Information shown:
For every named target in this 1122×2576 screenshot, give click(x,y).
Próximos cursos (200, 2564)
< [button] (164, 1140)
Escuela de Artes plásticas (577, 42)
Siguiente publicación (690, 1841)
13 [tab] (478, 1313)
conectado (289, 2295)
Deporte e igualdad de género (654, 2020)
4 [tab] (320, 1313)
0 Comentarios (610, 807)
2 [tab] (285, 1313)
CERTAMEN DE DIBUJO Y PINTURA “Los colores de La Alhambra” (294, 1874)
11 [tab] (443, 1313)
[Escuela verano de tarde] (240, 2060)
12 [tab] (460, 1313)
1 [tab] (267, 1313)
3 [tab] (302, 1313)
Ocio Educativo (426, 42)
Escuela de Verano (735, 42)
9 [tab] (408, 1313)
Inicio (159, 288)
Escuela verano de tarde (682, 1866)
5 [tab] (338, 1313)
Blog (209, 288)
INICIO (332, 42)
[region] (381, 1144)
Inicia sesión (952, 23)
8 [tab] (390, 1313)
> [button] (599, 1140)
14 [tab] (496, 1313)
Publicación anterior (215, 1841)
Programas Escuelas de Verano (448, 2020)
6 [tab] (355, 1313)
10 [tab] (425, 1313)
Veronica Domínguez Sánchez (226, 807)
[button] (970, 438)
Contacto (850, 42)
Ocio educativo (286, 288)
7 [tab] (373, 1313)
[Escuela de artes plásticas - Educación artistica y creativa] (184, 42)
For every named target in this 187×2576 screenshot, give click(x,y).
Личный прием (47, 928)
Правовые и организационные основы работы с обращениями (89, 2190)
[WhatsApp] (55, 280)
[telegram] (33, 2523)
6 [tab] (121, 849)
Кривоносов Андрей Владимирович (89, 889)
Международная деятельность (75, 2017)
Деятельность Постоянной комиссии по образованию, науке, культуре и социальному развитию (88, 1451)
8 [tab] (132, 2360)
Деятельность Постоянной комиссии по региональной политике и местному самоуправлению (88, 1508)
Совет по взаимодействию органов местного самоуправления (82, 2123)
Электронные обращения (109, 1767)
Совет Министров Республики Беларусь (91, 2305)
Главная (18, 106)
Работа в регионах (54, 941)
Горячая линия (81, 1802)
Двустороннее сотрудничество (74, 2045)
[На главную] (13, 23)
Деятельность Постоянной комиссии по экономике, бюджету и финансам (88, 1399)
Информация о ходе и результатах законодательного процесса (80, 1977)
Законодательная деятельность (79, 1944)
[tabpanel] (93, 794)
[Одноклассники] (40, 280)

Exercise details:
Restate word for word the lines of the data above, starting at the line containing "Deporte e igualdad de género (654, 2020)" and ending at the line containing "Деятельность Постоянной комиссии по экономике, бюджету", both included, and nothing more.

Written response:
Deporte e igualdad de género (654, 2020)
4 [tab] (320, 1313)
0 Comentarios (610, 807)
2 [tab] (285, 1313)
CERTAMEN DE DIBUJO Y PINTURA “Los colores de La Alhambra” (294, 1874)
11 [tab] (443, 1313)
[Escuela verano de tarde] (240, 2060)
12 [tab] (460, 1313)
1 [tab] (267, 1313)
3 [tab] (302, 1313)
Ocio Educativo (426, 42)
Escuela de Verano (735, 42)
9 [tab] (408, 1313)
Inicio (159, 288)
Escuela verano de tarde (682, 1866)
5 [tab] (338, 1313)
Blog (209, 288)
INICIO (332, 42)
[region] (381, 1144)
Inicia sesión (952, 23)
8 [tab] (390, 1313)
> [button] (599, 1140)
14 [tab] (496, 1313)
Publicación anterior (215, 1841)
Programas Escuelas de Verano (448, 2020)
6 [tab] (355, 1313)
10 [tab] (425, 1313)
Veronica Domínguez Sánchez (226, 807)
[button] (970, 438)
Contacto (850, 42)
Ocio educativo (286, 288)
7 [tab] (373, 1313)
[Escuela de artes plásticas - Educación artistica y creativa] (184, 42)
For every named target in this 187×2576 screenshot, give click(x,y).
Личный прием (47, 928)
Правовые и организационные основы работы с обращениями (89, 2190)
[WhatsApp] (55, 280)
[telegram] (33, 2523)
6 [tab] (121, 849)
Кривоносов Андрей Владимирович (89, 889)
Международная деятельность (75, 2017)
Деятельность Постоянной комиссии по образованию, науке, культуре и социальному развитию (88, 1451)
8 [tab] (132, 2360)
Деятельность Постоянной комиссии по региональной политике и местному самоуправлению (88, 1508)
Совет по взаимодействию органов местного самоуправления (82, 2123)
Электронные обращения (109, 1767)
Совет Министров Республики Беларусь (91, 2305)
Главная (18, 106)
Работа в регионах (54, 941)
Горячая линия (81, 1802)
Двустороннее сотрудничество (74, 2045)
[На главную] (13, 23)
Деятельность Постоянной комиссии по экономике, бюджету и финансам (88, 1399)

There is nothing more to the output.